Retype, without changes or pictures, only the lines that begin at the one containing "Viewport: 1024px width, 451px height." and end at the last line of the records that follow.

START EXERCISE DATA

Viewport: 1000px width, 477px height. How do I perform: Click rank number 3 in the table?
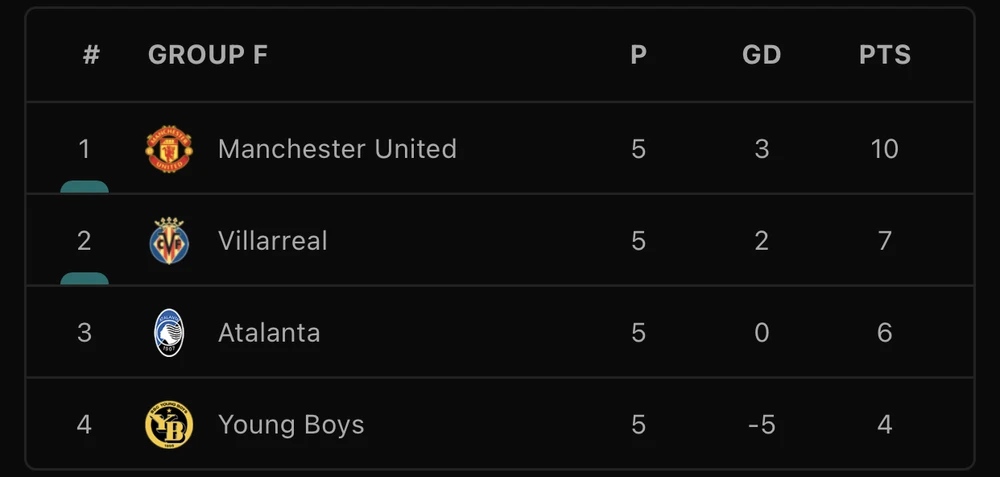(x=84, y=333)
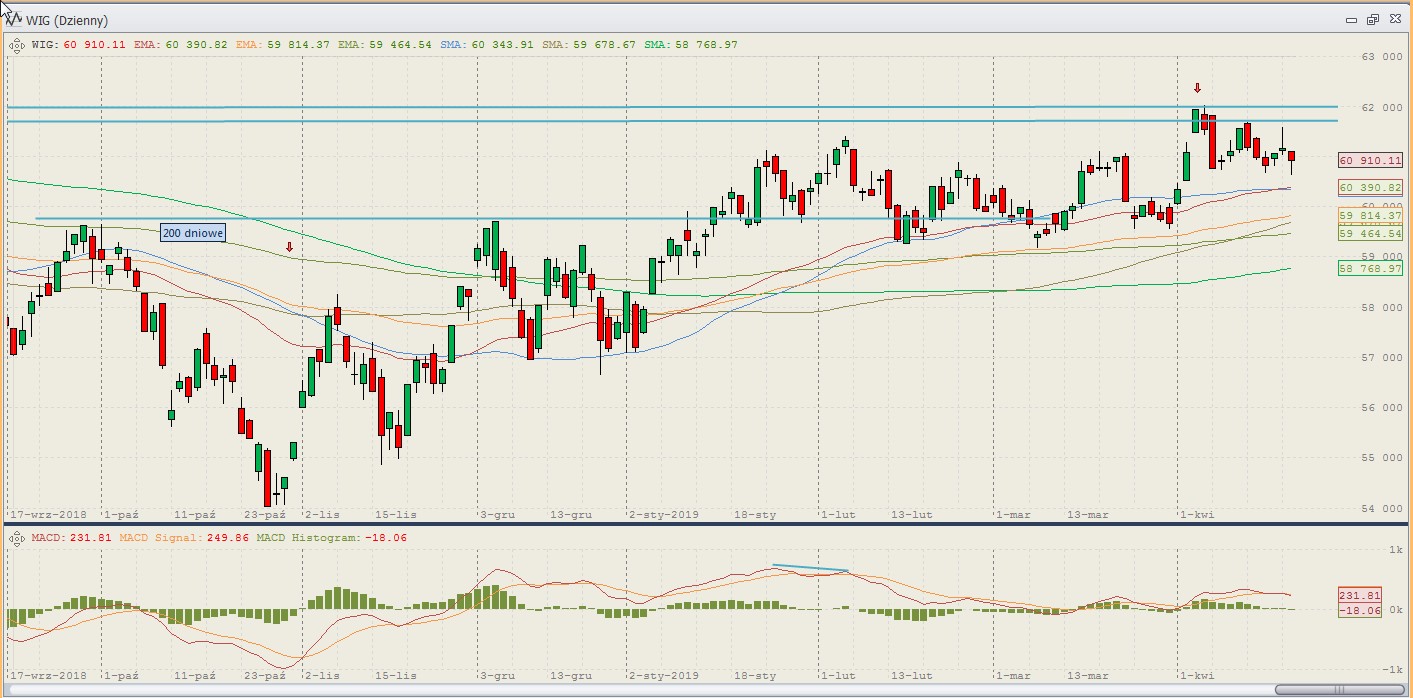This screenshot has height=698, width=1413.
Task: Click the divider between price and MACD panels
Action: click(700, 523)
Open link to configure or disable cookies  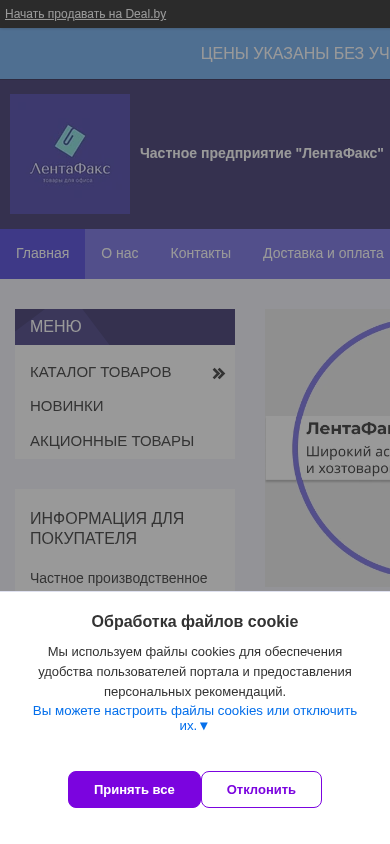(x=195, y=718)
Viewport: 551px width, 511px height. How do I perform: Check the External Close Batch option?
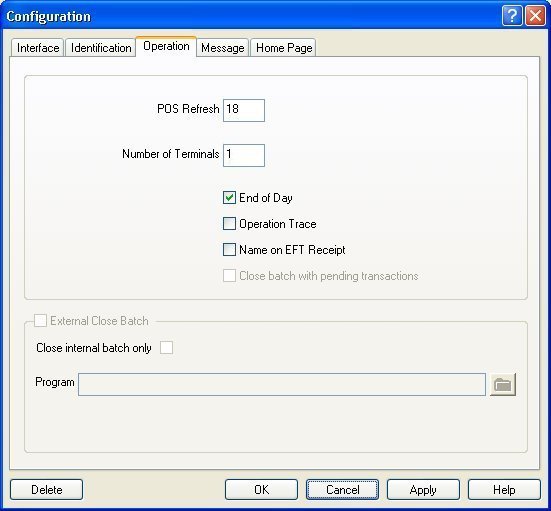pyautogui.click(x=40, y=321)
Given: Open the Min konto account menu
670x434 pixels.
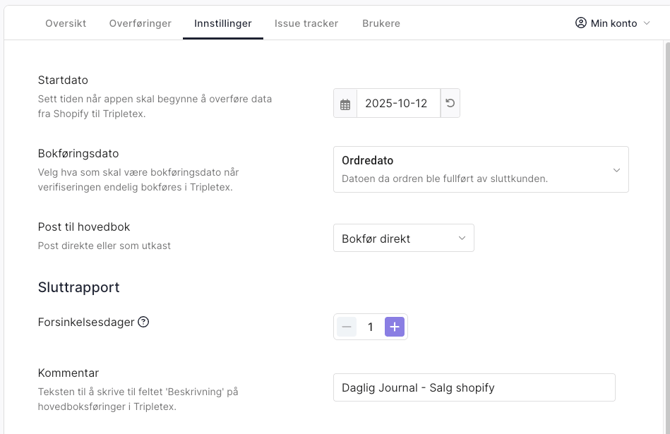Looking at the screenshot, I should point(613,23).
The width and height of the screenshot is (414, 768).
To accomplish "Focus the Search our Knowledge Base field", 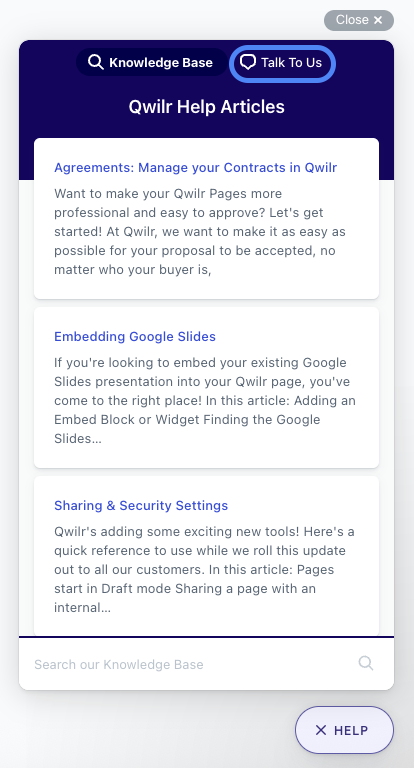I will 206,664.
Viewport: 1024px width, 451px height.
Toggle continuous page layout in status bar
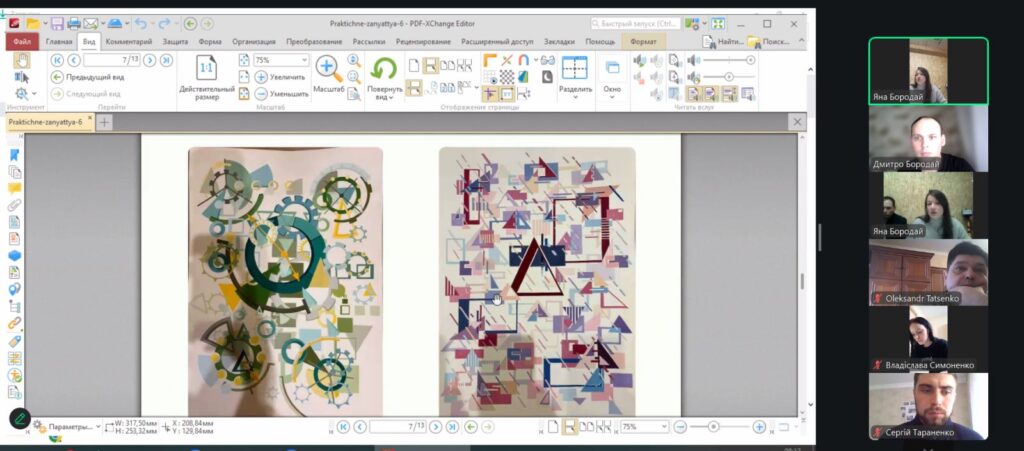569,427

END EXERCISE DATA

● COMPLETED TASK:
Viewport: 1024px width, 451px height.
Toggle continuous page layout in status bar
569,427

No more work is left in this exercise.